Promenadenkonzerte als Friedensprojekt

Die Innsbrucker Promenadenkonzerte als Friedensprojekt

 Musik ist Weltanschauung in Tönen. Seine Mitbürger kennenzulernen und zu schätzen, bedeutet also auch, sie über ihre Musik zu verstehen: das Ideal eines urbanen Lebens!

 Stadtluft macht frei. Dieser Satz ist allgemein bekannt. Seine Herkunft weniger: Im Mittelalter setzten sich nämlich immer mehr Leibeigene aus Burgen und Klöstern in die Städte ab, wo sie für ihre Grundherren unauffindbar waren. Daraus entwickelte sich der Rechtsbrauch, dass ein in einer Stadt wohnender Unfreier „nach Jahr und Tag“ nicht mehr von seinem Dienstherrn zurückgefordert werden konnte. Er war also frei.

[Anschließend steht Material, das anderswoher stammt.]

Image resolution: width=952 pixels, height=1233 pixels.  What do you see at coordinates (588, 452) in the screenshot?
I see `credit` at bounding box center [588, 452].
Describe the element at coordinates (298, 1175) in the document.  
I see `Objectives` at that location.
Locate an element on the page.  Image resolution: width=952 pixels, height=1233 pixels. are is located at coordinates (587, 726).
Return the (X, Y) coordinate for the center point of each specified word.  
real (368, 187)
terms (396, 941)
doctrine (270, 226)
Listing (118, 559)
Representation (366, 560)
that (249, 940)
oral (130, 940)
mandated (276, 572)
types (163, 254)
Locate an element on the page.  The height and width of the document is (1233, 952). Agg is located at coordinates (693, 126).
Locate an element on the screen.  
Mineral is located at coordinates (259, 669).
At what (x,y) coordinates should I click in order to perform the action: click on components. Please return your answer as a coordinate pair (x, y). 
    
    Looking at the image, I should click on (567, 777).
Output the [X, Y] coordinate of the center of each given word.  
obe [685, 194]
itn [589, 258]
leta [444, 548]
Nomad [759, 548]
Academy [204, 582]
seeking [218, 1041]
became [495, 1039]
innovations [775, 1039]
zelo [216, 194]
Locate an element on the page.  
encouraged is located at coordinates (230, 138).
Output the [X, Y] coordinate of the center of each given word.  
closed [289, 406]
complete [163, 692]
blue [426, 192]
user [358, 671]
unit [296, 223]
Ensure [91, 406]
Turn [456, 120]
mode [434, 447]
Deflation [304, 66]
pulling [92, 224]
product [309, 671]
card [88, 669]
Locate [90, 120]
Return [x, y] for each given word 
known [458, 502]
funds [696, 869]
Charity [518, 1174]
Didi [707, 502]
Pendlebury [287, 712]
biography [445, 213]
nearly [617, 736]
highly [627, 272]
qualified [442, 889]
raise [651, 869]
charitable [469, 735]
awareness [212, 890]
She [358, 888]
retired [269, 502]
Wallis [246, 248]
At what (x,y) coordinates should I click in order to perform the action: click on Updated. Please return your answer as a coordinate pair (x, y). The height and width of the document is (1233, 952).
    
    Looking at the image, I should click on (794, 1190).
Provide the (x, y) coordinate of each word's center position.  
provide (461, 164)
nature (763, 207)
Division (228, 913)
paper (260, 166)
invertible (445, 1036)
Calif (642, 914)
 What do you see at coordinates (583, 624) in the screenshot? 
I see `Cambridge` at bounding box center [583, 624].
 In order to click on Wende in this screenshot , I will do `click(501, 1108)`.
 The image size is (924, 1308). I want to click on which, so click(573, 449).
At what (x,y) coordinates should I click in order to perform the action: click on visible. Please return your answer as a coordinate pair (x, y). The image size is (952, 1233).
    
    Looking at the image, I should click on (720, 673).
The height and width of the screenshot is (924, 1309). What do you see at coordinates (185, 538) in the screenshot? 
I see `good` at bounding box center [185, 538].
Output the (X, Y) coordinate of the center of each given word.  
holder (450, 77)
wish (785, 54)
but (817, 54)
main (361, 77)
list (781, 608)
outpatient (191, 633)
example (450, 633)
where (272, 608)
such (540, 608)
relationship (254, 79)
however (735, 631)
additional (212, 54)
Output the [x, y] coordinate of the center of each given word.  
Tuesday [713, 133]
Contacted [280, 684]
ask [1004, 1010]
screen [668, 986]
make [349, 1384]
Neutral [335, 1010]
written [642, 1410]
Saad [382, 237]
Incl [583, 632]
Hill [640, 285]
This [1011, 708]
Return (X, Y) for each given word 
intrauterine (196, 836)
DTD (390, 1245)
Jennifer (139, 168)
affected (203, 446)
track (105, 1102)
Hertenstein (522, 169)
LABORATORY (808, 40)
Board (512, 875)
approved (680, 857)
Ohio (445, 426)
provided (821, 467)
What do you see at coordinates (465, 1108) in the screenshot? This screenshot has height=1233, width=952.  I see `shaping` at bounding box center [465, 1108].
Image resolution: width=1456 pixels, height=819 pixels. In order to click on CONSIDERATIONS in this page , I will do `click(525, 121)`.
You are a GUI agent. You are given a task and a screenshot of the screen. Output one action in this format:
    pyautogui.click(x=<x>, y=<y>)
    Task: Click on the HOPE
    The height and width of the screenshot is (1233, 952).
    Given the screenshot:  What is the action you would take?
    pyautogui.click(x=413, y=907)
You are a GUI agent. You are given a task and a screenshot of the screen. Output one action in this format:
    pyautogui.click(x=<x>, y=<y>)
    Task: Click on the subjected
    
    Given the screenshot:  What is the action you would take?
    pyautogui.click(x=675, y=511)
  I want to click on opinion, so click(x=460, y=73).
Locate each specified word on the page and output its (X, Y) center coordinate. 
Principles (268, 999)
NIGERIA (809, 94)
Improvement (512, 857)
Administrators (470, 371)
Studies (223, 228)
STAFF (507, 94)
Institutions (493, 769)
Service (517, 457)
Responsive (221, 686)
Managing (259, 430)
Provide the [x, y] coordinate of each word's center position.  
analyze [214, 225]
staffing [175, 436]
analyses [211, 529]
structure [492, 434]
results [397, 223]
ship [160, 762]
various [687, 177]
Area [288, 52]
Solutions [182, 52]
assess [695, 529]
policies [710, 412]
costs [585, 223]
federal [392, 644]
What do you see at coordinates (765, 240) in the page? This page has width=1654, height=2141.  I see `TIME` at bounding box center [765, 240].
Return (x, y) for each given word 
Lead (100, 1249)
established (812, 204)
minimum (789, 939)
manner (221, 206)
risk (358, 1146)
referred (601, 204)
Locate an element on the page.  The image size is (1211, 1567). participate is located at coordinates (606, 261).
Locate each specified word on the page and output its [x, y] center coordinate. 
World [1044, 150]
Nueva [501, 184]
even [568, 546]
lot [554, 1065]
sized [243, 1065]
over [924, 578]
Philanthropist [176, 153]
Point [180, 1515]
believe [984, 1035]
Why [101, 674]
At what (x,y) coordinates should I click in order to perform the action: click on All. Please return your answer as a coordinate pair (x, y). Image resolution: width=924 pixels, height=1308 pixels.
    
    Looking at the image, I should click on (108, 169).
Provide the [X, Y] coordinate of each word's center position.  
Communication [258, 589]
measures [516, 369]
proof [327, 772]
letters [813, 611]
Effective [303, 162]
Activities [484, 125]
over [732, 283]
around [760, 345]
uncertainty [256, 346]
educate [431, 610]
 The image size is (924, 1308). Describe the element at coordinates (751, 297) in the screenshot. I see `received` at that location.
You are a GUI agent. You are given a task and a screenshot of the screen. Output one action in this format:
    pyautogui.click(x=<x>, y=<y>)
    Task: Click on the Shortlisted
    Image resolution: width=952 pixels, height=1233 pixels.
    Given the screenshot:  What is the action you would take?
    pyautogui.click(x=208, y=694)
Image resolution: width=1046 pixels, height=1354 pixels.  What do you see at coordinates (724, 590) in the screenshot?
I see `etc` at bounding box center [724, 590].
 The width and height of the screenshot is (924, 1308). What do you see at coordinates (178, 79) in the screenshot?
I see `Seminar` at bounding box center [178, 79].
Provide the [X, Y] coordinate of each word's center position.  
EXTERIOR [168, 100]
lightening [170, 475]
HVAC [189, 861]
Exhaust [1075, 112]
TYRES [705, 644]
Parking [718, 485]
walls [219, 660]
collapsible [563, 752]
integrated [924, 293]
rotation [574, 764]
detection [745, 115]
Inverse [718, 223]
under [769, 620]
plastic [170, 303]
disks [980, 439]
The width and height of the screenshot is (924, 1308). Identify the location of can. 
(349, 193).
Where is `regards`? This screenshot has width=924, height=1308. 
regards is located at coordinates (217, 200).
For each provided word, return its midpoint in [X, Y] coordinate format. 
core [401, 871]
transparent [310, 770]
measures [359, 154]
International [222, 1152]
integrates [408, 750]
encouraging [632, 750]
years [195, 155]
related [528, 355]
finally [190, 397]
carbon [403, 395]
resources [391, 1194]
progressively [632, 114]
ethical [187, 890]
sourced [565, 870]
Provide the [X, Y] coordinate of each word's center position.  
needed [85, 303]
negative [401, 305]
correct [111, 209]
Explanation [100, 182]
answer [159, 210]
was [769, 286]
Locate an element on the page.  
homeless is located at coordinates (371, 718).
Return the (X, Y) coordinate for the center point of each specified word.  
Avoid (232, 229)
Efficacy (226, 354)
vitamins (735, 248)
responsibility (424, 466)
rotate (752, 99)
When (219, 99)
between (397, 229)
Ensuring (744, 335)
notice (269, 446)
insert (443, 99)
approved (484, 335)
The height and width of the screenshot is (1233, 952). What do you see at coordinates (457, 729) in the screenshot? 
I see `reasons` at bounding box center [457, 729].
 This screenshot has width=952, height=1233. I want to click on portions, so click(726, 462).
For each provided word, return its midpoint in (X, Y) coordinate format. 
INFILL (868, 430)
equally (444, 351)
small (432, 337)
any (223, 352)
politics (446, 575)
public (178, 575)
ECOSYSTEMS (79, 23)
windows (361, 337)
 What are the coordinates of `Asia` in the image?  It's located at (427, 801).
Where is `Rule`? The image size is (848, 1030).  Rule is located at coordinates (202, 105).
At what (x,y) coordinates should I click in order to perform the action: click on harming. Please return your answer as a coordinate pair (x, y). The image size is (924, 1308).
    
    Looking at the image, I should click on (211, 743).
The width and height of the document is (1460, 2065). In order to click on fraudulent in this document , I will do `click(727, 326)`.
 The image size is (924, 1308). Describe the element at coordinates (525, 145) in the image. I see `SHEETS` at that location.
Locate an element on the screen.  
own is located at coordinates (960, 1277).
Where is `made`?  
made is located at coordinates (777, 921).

Aus dieser Freiheit von Obrigkeit und Leibeigenschaft wurde, wie der Satz aus moderner Sicht interpretiert wird, inzwischen die Freiheit, nach eigener Fasson und Weltanschauung zu leben. Die Frage, in welchem Rahmen diese Freiheit und das damit verbundene freie Leben sich konkret zu bewegen haben, wurde vor dem Hintergrund des gesetzlich verordneten Verbots der Vollverschleierung gerade jüngst Ausgangspunkt heftiger Diskussionen.
Denn die Freiheit des Stadtlebens beruht – zumindest im Westen – im Gegensatz zur konservativen Gleichschaltung des ländlichen Dorflebens oder zu gewaltsam homogenisierten Kulturen totalitärer Regime auf innerer Diversität bei gleichzeitig äußerer Scheinuniformität. Der Städter trifft im Wissen um die Fragilität der Freiheit mit seinen Mitbürgern die Übereinkunft, den jeweils anderen in seinem Paralleluniversum so lange nicht zu stören, als er selbst von ihm nicht gestört wird. Wobei das Phänomen der Störung sich im Wesentlichen auf eine Kleider- und Verhaltensordnung bezieht, die auf Neutralität abzielt und die jeweilige weltanschauliche Ausrichtung des Einzelnen vor den Blicken des anderen schützt.
So sitzen in öffentlichen Verkehrsmitteln friedlich Gläubige neben Nichtgläubigen, Militaristen neben Pazifisten, Heterosexuelle neben Homosexuellen, Linke neben Rechten, Arme neben Reichen. Wenn sie wüssten, wie ihre Nebenfrau oder ihr Nebenmann lebt, fühlt, begehrt und, vor allem, was er über sie denkt, könnte rasch ein Bürgerkrieg ausbrechen. Da sie es nicht wissen und auch nicht wissen wollen, begegnet man sich im freundlich-zivilisierten Smalltalk über den verregneten Sommer. Insofern macht Stadtluft tatsächlich frei. Eine Freiheit, die plötzlich bedroht ist, wenn Personen in den Bus einsteigen, an deren Kleidung und Verhalten unmissverständlich abzulesen ist, dass sie einer Lebenskultur, Ideologie oder Religion angehören, die Andersdenkende als Dummköpfe, Reaktionäre oder Ungläubige abqualifiziert.
Eine umfangreiche, geradezu amüsante Übersicht über die verschiedenen Milieus, die auch unser Land im Gebirge besiedeln, hat der deutsche Soziologe Gerhard Schulze in seiner Untersuchung Die Erlebnisgesellschaft – Kultursoziologie der Gegenwart, Campus Verlag 1992, vorgelegt.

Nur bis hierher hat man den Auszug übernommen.